Joseph Watson – how I became hooked on family history

When I first received an old box of family documents from my mother relating to her Watson family from Holy Island in Northumberland, it included 2 letters from her great grandfather, Joseph Watson to his wife from America and Australia, as well as a roughly drawn family tree.

This was all I knew about Joseph Watson when I started this journey into our family history in 1995. There was a comment on the family tree that his place of death was Wollombi, a small town in the Hunter Valley about 140km north of Sydney in Australia, but I did not attach any particular importance to it at the time, as I was more interested in finding out about Holy Island as we were planning a holiday up to the north of England, and we thought it would be interesting to see where my maternal family had come from and maybe find a few ancestor graves. Only when I migrated to Australia in 1999, did I decide to investigate further, as this indicated I may have had an antipodean connection, albeit slight in my family.

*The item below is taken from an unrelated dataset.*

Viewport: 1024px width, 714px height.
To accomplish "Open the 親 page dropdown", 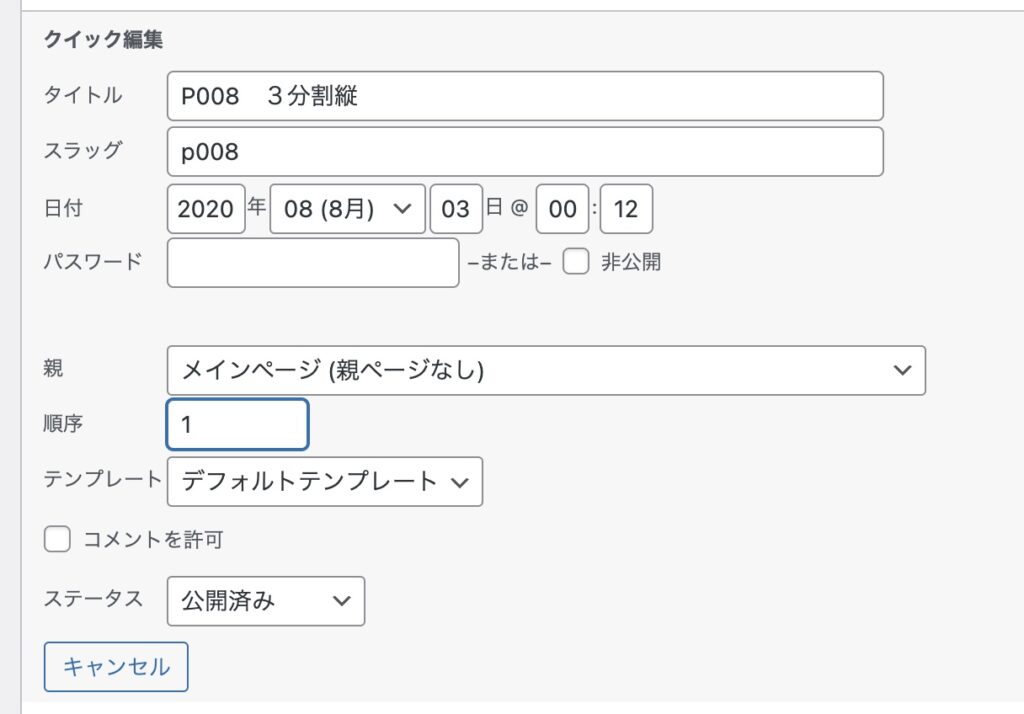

The Road to Holy Island at low tide

Our trip to Holy Island was fantastic – It had to be a bit rushed, as the only access to the island is via a causeway at low tide, which is covered by the North Sea twice in each 24 hour period, making the timing of the visit crucial, but in our short stay there, we found our Watsons!        Walking around the graveyard next to the old priory of Lindisfarne, we found the graves of many Watson ancestors who matched up with the rough family tree given to me by my mum.  We found Joseph’s parents, Anthony and Frances Watson as well as a number of his siblings.   The main pic in this post is of my niece, Justine Wall doing a rubbing on the headstone of her 4x great grandparents.    In the church itself, was a plaque on the wall commemorating all the bishops, priors and vicars who served on Holy Island, and here we found the record of Anthony Watson, Joseph’s father, my 3X Great Grandfather who was vicar from 1822 to 1867.

Bishops, Priors and Vicars of Lindisfarne, 642 AD to present.

I later tracked down the family’s records from the 1851 census in England, and from this Joseph appeared to be doing well, as a medical officer for the Islandshire District, living in large house in Lowick, Northumberland, with his wife Bertha, and Elizabeth Starke, an 18 year old ‘house servant’.   Joseph was born in Bridekirk in Cumbria in 1819, but the family had moved to Holy Island when his father was appointed as vicar in 1822.

One of the first things I did, was to order his death certificate from the New South Wales archives. When it arrived, I was really puzzled. It clearly stated that Joseph had been in Victoria for 2 years and a further 6 years in NSW. This meant that at the time he wrote the letter from Melbourne, his wife would still have been pregnant with their 3rd child whom he would never meet, and neither would he would see his young family again.

Why did he not return to England, and decide to stay in Australia?

This question was the spark that ignited my interest in genealogy and started me on this journey.